Currently, there are two forms of treatment for OCD. There is psychological therapy, which involves helping a person face their fears and obsessive thoughts so they can refrain from “putting them right” with compulsions. And there’s medicine, which is usually an antidepressant that helps by altering the balance of chemicals in the brain. Even though these treatments can be effective, they can take several months to start working, and they aren’t precisely striking at the root of the problem.
The scientific community is working diligently to understand the causes of OCD. It could be that several factors together trigger the development of OCD and that stressful life events, personality traits, and hormonal changes influence when that happens. Several theories include:
- When a behavior becomes associated with relief from anxiety, it becomes repetitive and routine, and compulsions are born.
- It is a genetic or hereditary condition.
- There are chemical, functional, and structural abnormalities in the brain.
- It is psychologically induced by distorted beliefs reinforcing and maintaining the symptoms.
Based on the theories, it seems that OCD is a built-in abnormality that may be dormant until specific thoughts mixed with life events ignite the condition at some point in the person’s life. This spark changes the chemicals in the brain, making it extremely difficult to fight the urges. It’s like an addiction.

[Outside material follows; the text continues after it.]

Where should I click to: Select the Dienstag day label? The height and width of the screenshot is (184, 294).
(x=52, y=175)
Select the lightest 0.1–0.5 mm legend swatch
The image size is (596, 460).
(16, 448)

But now there’s more. Recently, scientists at the University of Roehampton in London and the Queen Mary University of London collaborated and got one step closer to understanding the cause of OCD. They discovered that patients suffering from OCD have higher levels of a protein called Immuno-moodulin (Imood) in their lymphocytes, which is a type of immune cell. Their findings could lead to the development of a new kind of drug that targets the immune system to treat this and other mental health conditions.
The leader of the research, Professor Fulvio D’Acquisto, said:
“There is mounting evidence that the immune system plays an important role in mental disorders. And in fact, people with auto-immune diseases are known to have higher than average rates of mental health disorders such as anxiety, depression, and OCD. Our findings overturn a lot of conventional thinking about mental health disorders being solely caused by the central nervous system.”

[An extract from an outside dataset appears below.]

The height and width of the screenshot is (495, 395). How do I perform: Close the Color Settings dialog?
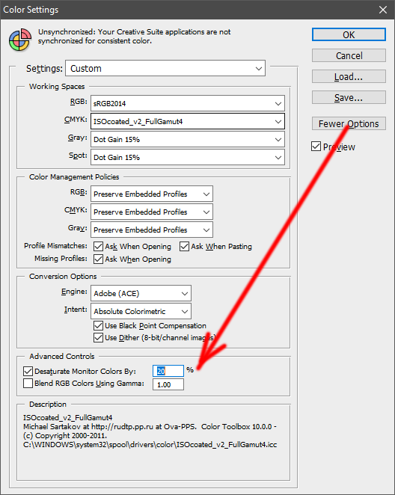click(x=383, y=10)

Their study involved mice with high levels of this protein. The animals were treated with an antibody that neutralizes Imood. Within a matter of days, the anxious and stressed mice returned to normal. They were no longer excessively digging and grooming themselves.
The researchers then tested human immune cells from 20 healthy volunteers and 23 patients with OCD. The OCD patients’ results had six times higher Imood expression than healthy patients.
Professor D’Acquisto believes that Imood may be influencing genes in the brain cells that have been linked to OCD. He doesn’t think it directly regulates brain functions by changing the levels of chemical signals in neurons. This could explain why Imood has been linked to other mental disorders as well. Different groups of scientists elsewhere have found the same protein while researching Attention-Deficit/Hyperactivity Disorder.
Professor D’Acquisto said:
“This is work we still have to do to understand the role of Imood. We also want to do more work with larger samples of patients to see if we can replicate what we saw in the small number we looked at in our study.
It is early still, but the discovery of antibodies – instead of the classical chemical drugs – for the treatment of mental disorders could radically change the lives of these patients as we foresee a reduced chance of side effects.”
Professor D’Acquisto’s team has filed a patent for the antibody and is now working with a drug company to develop a treatment for people. However, it will likely be another five years before the drug is ready for clinical trials.